We took the metro to the Eiffel Tower first. We stood there for 2+ hours as ticket booths remained close with the message "Monument experienceing delays." I finally went up to a French police woman (who was striking, along with the rest of the Parisian police) and asked what the deal was. She told me the Eiffel Tower workers were striking, they didn't know when it would open, or if it would open at all today or tomorrow.
This is where the tale of two Parises begins. One: of Virginia and Marie-Jeanne - friendly, open, soft-spoken, fore-orange hair, generous, kind. Of beautiful architecture and parents walking their kids to school. Of amazing croissants and frequent, helpful metro stops. And two: Of self-righteous, uptight, overserious, sanctimonious, sycophantic, pompous French bastards who never smile, never work, are always in a hurry, and treat everyone like s*** - pushing, shoving, grimacing, jeering, rolling their eyes, and faking like they are interested in art and fine/luxurious things. It smells like piss and crap everywhere (except the Louvre metro station, which strangely enough smells like chocolate). There's more graffitti than I've ever seen in my life. And it's everywhere. And trash. Lots and lots of trash in the streets, in the monuments, just everywhere.

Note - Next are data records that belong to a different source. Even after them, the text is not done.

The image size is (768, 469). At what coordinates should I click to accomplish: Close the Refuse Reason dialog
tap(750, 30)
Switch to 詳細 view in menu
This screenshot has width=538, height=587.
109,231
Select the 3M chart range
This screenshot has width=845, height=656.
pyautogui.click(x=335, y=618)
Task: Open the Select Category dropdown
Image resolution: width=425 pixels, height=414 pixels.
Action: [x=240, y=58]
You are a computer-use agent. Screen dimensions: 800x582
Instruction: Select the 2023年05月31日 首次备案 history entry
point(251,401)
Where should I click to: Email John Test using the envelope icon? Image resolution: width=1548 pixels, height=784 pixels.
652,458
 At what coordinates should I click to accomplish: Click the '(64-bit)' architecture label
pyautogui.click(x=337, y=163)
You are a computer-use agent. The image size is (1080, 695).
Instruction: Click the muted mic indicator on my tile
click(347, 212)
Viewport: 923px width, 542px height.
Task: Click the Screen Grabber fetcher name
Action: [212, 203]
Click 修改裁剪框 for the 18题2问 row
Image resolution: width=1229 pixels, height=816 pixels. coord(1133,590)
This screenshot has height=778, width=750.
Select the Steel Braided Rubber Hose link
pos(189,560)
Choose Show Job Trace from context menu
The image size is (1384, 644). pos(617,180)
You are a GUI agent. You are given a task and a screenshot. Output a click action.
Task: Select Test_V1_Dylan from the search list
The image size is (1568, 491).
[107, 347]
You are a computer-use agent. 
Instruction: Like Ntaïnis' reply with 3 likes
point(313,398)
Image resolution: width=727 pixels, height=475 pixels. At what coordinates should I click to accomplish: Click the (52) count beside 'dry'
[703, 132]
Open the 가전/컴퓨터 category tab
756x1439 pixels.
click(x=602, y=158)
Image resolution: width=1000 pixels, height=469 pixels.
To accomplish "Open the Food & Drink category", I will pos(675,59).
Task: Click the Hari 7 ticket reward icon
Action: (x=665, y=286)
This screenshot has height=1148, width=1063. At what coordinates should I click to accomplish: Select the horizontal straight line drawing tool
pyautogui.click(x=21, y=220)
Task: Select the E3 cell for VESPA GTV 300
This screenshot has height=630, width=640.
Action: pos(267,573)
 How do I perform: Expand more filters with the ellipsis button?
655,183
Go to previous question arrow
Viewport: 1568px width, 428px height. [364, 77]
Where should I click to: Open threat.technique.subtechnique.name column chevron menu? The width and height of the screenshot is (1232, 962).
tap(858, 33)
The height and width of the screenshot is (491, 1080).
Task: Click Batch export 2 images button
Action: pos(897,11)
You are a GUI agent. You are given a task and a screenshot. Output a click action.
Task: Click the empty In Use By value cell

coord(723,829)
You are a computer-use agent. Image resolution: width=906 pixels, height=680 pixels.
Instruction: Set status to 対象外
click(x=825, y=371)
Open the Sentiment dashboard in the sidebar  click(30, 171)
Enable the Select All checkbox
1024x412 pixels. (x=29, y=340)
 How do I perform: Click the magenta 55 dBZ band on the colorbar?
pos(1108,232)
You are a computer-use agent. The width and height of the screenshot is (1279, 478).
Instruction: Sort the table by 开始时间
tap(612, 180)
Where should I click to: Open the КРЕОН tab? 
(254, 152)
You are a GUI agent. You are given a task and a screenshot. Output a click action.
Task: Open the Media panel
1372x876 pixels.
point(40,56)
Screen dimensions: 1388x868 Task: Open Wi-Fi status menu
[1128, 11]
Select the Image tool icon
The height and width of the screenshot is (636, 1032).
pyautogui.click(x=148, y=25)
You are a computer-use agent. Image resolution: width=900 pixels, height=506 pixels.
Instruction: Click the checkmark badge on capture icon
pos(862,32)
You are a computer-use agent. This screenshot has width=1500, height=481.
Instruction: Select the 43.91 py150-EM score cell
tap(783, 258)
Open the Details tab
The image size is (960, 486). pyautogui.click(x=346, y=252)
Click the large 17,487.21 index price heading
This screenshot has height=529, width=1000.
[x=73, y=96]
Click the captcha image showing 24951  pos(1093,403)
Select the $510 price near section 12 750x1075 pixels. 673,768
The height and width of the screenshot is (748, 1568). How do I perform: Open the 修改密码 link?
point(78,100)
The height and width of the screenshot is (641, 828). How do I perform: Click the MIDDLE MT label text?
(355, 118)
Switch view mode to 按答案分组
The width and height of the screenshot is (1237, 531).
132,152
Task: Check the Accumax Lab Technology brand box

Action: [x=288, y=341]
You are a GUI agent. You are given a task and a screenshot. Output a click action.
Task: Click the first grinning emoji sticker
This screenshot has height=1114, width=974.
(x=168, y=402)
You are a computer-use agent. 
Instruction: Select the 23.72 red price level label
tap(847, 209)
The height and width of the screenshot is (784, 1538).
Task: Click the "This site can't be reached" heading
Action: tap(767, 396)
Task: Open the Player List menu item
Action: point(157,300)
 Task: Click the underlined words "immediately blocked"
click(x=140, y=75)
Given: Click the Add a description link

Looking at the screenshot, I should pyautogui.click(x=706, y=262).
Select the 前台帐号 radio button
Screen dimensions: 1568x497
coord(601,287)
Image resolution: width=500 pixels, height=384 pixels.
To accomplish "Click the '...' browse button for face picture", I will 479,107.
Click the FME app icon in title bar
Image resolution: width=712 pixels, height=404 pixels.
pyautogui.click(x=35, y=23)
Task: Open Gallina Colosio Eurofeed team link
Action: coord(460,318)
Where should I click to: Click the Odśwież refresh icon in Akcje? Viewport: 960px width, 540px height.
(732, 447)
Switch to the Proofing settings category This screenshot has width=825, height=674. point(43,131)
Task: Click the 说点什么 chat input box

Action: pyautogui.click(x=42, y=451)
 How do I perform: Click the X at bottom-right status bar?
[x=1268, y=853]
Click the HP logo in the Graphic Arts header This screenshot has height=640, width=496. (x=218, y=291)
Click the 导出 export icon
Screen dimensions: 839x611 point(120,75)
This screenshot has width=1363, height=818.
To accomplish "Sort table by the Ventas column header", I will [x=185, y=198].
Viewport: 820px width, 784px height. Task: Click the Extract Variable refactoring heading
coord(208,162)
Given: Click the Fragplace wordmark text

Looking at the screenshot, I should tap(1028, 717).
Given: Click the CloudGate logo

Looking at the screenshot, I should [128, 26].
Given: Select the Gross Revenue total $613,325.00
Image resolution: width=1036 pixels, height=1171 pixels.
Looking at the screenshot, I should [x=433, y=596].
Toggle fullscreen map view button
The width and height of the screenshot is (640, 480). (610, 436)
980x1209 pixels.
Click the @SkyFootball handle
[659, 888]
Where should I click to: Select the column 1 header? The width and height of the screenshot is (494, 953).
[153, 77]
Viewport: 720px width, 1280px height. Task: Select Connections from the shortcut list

But back to the Eiffel Tower. They were never going to tell anyone about the striking workers. In fact, I don't think they did tell anyone, because there were 100s of people in line throughout the day every time we walked past the Tower. Plus there were police and ambulance sirens going all day. Non-stop. We walked around the Eiffel Tower, but it was too cold so we ducked into one Corona Cafe across the Seine. Our waiter hated us and we had delicious jam and toast and disgusting scrambled eggs.
We walked down to the covered boat tour, the Bateaux Mouches, and saw Paris from a warm and windless position. After the boat ride, we went to the Musee d' Orsay. Neither of us really appreciate that kind of art, but neither did any of the other people there. I'm convinced when you only spend 5 seconds or less in front of "art," you don't really appreciate it. And almost everyone was blazing through that place. Plus, Paris has so much of that kind of art I think the people are desensitized. Marie-Jeanne and Virginia told us they never went to look at that stuff and neither did any of the Parisians they knew. The architecture of the place was incredible, though. I didn't post a picture of it because you can't take pictures in there, but check it out.
We passed through the inside of Notre Dame pretty quick. It was packed. We waited in line for the towers for an hour and a half. Freezing. But worth it. We waited with two lesbians from Germany who thought it was funny every time I yelled some of my very limited German (i.e. "Schnell bitte!") and a couple from Chicago. After the awesome towers, we went to Cafe Panis (which is the space between . . . nevermind) and then Subway for some good American cookies. Delicious. We made it back to MJ's without any scratches or bruises, watched Sherlock Holmes on the ipod, and now to bed.
quintessential france shot
2 comments:
Quazi never looked so hot...
It's too funny that you saw "two" cities in Paris. I had that exact experience when I was in Paris (well, the entire 5 weeks I studied in France, actually). Okay, I didn't couchsurf with MJ, but I still knew some INCREDIBLE people but they were few and far between. And yes, it was the trashiest, stinkiest place I've been to that wasn't labeled "third-world." Odd - for people who invented cologne, hardly any of them used it. Or bathed, for that matter.